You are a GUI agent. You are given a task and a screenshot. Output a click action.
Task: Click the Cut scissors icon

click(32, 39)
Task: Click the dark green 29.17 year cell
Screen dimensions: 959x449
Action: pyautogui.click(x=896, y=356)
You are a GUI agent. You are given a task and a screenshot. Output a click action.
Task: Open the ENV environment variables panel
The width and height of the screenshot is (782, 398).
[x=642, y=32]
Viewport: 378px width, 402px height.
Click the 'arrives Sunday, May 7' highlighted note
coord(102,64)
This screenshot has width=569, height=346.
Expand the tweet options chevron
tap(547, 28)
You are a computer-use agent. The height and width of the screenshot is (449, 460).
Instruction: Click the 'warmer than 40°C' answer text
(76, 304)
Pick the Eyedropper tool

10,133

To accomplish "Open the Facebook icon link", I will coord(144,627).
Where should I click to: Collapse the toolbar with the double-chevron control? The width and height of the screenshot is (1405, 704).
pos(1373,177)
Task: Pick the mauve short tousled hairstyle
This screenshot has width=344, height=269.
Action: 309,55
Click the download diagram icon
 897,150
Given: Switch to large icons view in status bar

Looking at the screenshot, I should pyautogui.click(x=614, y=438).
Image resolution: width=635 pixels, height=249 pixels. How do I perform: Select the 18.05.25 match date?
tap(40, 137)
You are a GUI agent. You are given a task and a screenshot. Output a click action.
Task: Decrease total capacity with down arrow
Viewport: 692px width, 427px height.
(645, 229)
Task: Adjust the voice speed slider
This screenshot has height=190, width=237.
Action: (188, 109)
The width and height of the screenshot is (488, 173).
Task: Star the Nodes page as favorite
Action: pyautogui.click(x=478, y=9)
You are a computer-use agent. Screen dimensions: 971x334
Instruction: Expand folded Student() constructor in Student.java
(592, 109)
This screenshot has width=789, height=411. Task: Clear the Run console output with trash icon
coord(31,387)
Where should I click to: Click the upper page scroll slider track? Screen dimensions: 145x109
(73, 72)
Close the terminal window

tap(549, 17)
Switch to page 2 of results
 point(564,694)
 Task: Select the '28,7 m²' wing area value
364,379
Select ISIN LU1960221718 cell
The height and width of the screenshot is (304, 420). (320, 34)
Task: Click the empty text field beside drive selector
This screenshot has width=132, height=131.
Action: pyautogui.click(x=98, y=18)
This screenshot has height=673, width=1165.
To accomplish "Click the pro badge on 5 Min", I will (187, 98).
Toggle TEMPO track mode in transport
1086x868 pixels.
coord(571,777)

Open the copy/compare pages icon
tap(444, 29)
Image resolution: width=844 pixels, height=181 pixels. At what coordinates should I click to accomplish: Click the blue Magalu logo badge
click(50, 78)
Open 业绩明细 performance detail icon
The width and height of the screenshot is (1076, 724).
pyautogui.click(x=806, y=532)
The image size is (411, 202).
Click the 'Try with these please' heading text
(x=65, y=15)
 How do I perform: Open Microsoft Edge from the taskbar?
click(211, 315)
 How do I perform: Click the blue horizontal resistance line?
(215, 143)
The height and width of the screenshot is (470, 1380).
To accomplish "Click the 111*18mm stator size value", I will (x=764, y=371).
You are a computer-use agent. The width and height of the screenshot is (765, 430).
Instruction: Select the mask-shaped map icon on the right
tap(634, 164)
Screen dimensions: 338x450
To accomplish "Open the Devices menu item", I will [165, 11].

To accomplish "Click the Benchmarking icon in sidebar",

• _Exercise instructions_
Once you find the string "computer" in a line of the records, copy that line.

• _Response area_
You are a computer-use agent. The height and width of the screenshot is (449, 460).
You are a computer-use agent. Screen dimensions: 971x334
You are a computer-use agent. The width and height of the screenshot is (765, 430).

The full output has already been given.